Figure 2

Confocal images of rat lung slice co-stained with either the LIVE^®or DEAD^®viability stain and the specific alveolar type I cell antibody, VIIIB2. A) A 200 μm rat lung slice incubated with the live stain (1 μM Calcein-AM) following live immunohistochemical staining with VIIIB2 primary antibody/Alexa Fluor 532 secondary antibody and excited at 488 nm (green emission) to show living cells. B) The same lung slice incubated with the live stain (1 μM Calcein-AM) following live immunohistochemical treatment with VIIIB2 primary antibody/Alexa Fluor 546 secondary antibody and excited at 532 nm (red emission) to show the Alexa Fluor 546 secondary antibody staining at alveolar type I cells. C) Overlay of images (A) and (B) showing that VIIIB2 immunoreactivity is clearly restricted to elongated, thin cells located at the edge of the alveolar space (indicated by the arrows), characteristic of ATI cells.

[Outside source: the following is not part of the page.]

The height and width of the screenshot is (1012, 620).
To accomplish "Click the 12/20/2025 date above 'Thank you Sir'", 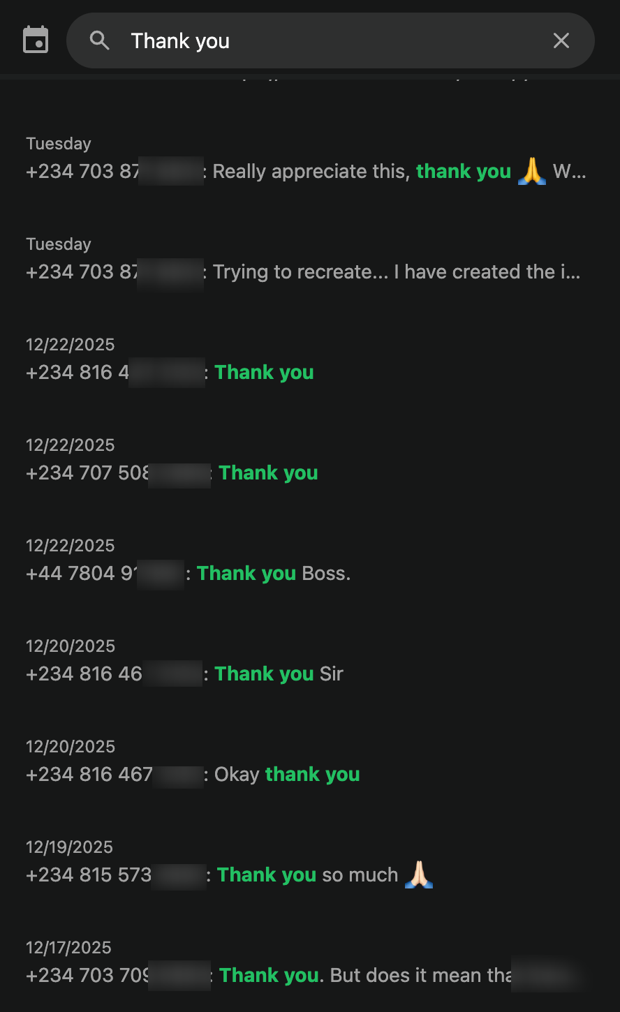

D) A 200 μm rat lung slice incubated with the dead stain (4 μM EthD-1) following live immunohistochemical staining with VIIIB2 primary antibody/Alexa Fluor 488 secondary antibody and excited at 488 nm (green emission) to show secondary antibody staining of alveolar type I cells. E) The same lung slice incubated with the dead stain (4 μM EthD-1) following live immunohistochemical treatment with VIIIB2 primary antibody/Alexa Fluor 488 secondary antibody and excited at 532 nm (red emission) to show the EthD-1 positive, dead cell nuclei. F) Overlay of images (D) and (E) showing that VIIIB2 immunoreactivity and the dead cell stain do not co-localise. G) Graph showing quantification of dead cells per field (105 μM × 105 μM) following treatments indicated at the bottom of each data set.